Dabei gilt die schlechte Note längst als Beweis für die pädagogische Unfähigkeit eines Lehrers, der den Schüler in seiner „Individualität” nicht hinreichend zu fördern wusste. Schon vor Jahren hatte der rheinland-pfälzische Landeselternbeirat „Ziffernoten” als „Körperverletzung” verurteilt. Die alljährlich veranstalteten „Vergleichsarbeiten” sind anonymisiert, so dass man nicht vergleichen kann und soll, wie ein Schüler im Leistungsvergleich abschneidet. In der entstandenen Grauzone ist das „Abitur für alle” in greifbare Nähe gerückt. (…)
Noch sind die Schulnoten nicht abgeschafft. Doch der schleichende Systemwechsel zur nivellierenden Einheitsschule, in der jede Leistungsdifferenz verschleiert werden soll, geht auch durch die Hintertür. Inzwischen sind Gefälligkeits-Abiture zum Beweis für erfolgreiches „Qualitätsmanagement” avanciert. Wer mag auch schon glauben, dass manch rührend arrangierte Abiturfeier bei Licht besehen ein Begräbnis erster Klasse darstellt. Die erhebliche Zahl der Studienabbrecher und psychisch erkrankter Studenten belegt indessen, dass man den massenhaft mit der „Hochschulreife” Ausgestatteten häufig einen Bärendienst erwiesen hat. Die vielfach beklagte Inflation der „Spitzenzensuren” setzt sich im Universitätsbereich ruinös fort, behindert die wirklich Begabten und stempelt leistungsorientierte Professoren zu lästigen Störenfrieden.

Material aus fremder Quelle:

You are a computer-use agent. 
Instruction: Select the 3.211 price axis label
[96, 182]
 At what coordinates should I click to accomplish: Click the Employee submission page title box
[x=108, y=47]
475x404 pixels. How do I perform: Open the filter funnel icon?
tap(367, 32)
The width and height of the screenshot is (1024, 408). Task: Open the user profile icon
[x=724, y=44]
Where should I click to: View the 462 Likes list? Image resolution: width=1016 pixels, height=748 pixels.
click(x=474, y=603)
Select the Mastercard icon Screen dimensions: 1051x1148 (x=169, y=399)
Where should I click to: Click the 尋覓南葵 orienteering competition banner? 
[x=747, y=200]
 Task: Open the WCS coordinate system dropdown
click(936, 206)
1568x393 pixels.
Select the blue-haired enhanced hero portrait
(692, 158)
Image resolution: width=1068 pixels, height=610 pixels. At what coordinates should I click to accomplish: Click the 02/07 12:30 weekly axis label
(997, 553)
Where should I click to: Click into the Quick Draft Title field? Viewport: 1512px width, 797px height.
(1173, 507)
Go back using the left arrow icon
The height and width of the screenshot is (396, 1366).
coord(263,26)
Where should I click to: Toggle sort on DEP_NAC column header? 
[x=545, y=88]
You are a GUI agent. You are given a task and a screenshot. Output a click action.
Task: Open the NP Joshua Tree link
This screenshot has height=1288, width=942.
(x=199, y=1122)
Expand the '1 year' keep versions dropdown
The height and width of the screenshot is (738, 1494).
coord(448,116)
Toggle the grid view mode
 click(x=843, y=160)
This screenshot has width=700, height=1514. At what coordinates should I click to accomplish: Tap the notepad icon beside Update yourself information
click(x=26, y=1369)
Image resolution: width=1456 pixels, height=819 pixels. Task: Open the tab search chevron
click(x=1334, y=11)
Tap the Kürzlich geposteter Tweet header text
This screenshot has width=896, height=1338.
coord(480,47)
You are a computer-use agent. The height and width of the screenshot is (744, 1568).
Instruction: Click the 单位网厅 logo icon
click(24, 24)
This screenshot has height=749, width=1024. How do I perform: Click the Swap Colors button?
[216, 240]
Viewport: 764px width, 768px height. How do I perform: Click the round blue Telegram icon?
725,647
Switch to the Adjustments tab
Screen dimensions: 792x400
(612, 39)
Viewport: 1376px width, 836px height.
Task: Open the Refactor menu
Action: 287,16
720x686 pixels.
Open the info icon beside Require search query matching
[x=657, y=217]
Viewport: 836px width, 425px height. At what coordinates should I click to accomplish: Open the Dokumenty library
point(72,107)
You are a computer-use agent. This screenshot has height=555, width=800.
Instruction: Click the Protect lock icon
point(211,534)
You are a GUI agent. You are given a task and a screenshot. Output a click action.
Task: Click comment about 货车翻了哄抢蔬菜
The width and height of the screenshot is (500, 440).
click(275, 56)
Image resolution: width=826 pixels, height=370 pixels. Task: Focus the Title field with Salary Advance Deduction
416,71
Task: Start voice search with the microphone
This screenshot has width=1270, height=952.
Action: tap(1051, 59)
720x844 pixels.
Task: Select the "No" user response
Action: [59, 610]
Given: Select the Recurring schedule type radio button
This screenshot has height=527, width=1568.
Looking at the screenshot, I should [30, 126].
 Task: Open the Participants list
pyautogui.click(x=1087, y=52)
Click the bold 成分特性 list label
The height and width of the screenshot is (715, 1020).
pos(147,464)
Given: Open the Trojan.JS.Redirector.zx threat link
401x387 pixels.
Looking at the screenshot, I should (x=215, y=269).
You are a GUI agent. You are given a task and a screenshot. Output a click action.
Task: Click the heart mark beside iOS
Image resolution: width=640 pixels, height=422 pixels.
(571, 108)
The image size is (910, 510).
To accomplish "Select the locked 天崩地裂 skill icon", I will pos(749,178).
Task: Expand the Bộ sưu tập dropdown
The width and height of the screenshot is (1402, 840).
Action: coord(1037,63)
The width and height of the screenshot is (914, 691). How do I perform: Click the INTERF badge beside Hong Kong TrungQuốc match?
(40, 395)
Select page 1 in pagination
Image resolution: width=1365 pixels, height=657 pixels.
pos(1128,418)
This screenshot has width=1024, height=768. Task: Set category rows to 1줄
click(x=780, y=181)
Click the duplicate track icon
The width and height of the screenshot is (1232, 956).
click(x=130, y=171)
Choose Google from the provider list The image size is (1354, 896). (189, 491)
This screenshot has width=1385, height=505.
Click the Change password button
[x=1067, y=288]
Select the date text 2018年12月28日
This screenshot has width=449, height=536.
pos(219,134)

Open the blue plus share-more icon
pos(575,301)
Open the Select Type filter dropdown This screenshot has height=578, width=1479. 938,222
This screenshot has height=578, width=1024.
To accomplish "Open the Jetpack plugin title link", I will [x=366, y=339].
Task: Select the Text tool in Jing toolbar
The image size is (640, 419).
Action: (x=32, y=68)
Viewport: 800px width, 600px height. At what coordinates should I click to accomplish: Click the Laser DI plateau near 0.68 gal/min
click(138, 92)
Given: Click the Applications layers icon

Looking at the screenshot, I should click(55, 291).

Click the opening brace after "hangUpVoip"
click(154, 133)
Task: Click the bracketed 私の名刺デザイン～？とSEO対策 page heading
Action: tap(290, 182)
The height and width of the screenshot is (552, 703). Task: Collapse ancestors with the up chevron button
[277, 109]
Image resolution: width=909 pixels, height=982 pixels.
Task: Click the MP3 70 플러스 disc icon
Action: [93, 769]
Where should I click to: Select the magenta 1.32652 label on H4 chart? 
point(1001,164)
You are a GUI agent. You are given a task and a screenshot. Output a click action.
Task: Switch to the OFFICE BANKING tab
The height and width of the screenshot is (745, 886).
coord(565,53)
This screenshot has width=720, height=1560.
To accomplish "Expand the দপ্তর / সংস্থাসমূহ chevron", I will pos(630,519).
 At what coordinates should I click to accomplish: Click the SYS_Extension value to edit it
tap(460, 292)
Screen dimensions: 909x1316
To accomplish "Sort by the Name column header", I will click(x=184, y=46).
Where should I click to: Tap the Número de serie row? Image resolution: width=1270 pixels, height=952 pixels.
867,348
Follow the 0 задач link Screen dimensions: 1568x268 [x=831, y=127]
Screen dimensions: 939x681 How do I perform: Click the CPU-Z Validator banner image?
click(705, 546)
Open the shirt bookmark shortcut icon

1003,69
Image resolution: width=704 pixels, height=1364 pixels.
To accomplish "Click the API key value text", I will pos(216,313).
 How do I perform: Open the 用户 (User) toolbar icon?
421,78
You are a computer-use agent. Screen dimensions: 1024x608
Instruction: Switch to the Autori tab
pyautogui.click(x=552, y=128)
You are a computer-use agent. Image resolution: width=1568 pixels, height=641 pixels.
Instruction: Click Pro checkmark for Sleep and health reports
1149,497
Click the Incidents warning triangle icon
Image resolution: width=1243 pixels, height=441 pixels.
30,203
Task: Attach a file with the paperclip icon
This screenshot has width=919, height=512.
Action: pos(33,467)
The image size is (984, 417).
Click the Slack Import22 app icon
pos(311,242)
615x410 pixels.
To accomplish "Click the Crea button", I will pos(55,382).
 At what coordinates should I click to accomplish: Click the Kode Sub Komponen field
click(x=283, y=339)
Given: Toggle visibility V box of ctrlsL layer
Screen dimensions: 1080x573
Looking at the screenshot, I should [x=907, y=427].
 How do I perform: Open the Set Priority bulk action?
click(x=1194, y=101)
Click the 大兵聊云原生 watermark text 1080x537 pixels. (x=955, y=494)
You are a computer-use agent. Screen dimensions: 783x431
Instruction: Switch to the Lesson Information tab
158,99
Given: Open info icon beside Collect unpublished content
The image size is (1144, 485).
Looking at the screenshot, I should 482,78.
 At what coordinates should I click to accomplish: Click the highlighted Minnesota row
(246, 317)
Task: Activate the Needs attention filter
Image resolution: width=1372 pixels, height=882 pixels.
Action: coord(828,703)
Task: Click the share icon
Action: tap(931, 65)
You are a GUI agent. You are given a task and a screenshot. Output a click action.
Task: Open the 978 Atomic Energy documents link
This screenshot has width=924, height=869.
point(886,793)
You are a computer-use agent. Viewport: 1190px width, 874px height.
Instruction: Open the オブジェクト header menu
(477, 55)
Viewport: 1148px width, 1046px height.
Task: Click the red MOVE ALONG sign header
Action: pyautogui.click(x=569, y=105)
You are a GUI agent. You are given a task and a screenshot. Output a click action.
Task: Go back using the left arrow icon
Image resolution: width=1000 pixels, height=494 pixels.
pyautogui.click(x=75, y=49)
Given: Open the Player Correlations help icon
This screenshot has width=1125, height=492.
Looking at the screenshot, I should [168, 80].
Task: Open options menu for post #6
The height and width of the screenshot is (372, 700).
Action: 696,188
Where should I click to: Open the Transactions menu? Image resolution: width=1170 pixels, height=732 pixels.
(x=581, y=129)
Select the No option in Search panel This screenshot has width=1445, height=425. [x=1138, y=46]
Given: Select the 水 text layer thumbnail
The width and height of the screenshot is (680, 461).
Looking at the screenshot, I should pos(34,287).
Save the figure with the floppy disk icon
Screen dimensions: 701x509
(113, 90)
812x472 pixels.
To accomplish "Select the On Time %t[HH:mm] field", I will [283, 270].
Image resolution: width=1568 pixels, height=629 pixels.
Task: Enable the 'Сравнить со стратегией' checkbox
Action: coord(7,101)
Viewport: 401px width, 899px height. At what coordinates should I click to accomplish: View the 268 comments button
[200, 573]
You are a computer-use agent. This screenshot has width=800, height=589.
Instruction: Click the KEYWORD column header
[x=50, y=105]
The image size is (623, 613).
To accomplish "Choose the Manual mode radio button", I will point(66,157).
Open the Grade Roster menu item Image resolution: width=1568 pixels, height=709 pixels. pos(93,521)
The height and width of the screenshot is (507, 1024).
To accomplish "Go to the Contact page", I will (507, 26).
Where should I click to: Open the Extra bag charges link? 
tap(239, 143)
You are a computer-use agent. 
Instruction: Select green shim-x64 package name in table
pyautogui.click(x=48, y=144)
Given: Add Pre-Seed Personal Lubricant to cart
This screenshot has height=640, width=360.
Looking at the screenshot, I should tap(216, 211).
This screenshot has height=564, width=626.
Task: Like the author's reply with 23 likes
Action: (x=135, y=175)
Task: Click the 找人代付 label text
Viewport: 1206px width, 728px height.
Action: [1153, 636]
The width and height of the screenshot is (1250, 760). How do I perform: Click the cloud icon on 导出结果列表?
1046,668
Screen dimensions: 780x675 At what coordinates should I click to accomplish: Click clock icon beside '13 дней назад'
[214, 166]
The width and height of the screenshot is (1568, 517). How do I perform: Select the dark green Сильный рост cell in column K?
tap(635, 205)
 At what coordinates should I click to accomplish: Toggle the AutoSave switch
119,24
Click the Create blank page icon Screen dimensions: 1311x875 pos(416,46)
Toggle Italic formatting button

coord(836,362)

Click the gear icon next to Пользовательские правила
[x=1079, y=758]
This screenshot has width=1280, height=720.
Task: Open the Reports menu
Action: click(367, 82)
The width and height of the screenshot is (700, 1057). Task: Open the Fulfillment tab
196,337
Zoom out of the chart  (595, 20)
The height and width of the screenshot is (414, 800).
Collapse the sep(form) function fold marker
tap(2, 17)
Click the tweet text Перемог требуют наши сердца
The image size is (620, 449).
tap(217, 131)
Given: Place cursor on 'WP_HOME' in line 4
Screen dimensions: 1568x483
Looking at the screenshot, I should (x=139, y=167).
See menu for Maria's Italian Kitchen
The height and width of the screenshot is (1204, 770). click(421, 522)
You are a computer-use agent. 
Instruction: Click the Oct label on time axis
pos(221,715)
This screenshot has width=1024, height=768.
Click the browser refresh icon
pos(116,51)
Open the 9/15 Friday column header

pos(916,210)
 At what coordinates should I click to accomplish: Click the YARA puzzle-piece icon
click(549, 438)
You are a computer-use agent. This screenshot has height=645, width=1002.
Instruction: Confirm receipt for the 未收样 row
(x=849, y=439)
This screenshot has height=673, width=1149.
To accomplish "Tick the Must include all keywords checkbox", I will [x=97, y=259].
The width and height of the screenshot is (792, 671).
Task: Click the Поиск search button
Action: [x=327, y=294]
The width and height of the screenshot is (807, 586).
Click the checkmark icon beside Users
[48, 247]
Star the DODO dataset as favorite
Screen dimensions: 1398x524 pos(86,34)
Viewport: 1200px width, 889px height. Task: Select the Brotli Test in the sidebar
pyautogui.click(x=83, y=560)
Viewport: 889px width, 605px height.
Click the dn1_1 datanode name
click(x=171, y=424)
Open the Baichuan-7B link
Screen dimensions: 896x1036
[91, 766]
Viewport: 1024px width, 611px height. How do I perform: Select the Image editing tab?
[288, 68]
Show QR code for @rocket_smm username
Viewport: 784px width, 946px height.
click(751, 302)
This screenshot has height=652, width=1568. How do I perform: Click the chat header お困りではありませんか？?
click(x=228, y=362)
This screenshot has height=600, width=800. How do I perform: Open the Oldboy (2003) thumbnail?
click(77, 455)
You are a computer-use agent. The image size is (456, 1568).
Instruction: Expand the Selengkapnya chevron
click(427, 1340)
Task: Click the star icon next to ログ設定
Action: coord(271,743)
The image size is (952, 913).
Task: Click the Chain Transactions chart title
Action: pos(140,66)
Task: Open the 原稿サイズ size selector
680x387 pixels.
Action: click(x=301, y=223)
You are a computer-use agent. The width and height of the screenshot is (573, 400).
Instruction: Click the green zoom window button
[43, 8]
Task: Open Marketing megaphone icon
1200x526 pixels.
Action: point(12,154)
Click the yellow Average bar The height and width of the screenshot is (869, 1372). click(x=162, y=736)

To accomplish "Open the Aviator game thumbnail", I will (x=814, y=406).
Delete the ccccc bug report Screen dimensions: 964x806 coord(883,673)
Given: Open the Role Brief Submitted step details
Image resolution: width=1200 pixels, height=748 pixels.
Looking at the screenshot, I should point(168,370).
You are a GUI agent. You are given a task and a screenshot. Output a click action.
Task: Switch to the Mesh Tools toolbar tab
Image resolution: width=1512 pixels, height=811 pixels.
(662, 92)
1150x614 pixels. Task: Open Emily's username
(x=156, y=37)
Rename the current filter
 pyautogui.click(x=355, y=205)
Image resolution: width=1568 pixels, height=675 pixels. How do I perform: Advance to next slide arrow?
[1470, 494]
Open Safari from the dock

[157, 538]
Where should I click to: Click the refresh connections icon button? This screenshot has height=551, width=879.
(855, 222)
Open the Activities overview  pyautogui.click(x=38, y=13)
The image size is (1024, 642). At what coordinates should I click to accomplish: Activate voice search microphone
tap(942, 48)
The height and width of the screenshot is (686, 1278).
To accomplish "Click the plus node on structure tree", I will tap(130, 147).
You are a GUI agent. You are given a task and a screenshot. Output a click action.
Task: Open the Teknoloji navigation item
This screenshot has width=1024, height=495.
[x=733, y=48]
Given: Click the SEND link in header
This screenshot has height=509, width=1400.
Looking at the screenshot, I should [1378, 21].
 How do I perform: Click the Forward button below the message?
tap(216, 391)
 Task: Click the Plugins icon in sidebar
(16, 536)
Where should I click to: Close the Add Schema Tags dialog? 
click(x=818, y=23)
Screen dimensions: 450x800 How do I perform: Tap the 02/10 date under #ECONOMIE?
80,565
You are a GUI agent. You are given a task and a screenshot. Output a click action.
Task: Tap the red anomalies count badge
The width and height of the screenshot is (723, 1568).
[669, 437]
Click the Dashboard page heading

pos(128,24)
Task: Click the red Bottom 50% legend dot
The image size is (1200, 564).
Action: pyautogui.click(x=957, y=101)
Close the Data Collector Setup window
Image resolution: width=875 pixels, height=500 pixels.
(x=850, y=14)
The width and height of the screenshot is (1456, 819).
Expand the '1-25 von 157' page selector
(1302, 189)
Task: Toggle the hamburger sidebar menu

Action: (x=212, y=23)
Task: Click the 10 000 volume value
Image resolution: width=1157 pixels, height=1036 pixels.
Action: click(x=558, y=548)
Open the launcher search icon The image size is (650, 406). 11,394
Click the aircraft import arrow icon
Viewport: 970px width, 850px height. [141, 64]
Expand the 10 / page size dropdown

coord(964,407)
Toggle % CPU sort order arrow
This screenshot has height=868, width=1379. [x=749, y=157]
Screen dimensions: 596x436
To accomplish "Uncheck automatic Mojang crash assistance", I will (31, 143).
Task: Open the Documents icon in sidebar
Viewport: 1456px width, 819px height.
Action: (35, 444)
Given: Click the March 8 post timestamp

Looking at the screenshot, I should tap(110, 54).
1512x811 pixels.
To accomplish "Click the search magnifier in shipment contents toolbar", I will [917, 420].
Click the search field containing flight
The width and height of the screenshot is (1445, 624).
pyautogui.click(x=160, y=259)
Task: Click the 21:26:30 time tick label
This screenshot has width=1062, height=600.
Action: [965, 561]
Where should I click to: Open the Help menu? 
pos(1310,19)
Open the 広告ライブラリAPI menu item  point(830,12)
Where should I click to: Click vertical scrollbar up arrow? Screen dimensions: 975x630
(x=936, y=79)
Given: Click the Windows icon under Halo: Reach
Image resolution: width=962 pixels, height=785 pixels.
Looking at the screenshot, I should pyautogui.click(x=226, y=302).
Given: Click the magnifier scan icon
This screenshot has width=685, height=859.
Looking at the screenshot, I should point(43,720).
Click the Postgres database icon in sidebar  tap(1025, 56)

Die künstlich erzeugte Abiturientenlawine und der in Deutschland seit Jahren festzustellende Boom der Spitzenabiture und Jubelexamina sind Ergebnis eines Bildungssystems, in dem es scheinbar nur noch Gewinner gibt, da eben niemand mehr „zurückbleiben” soll [nach dem Motto: „No child left behind“]. (…)
Mancher Dumping-Abiturient von gestern ist inzwischen wohl selbst zum Abiturprüfer avanciert, so dass ein geschlossener Kreislauf entstanden ist. So hat das Mainzer Kultusministerium einen Rundbrief der „Fachberatung” auf seine Homepage gestellt, in dem das fehlerhafte Deutsch der Abiturprüfer beanstandet wird, die häufig Aufgabenstellungen „mit vermehrten Rechtschreibfählern” vorlegten. (…)
Der Autor unterrichtet Deutsch, Philosophie, katholische Religion und Ethik an einem rheinland-pfälzischen Gymnasium.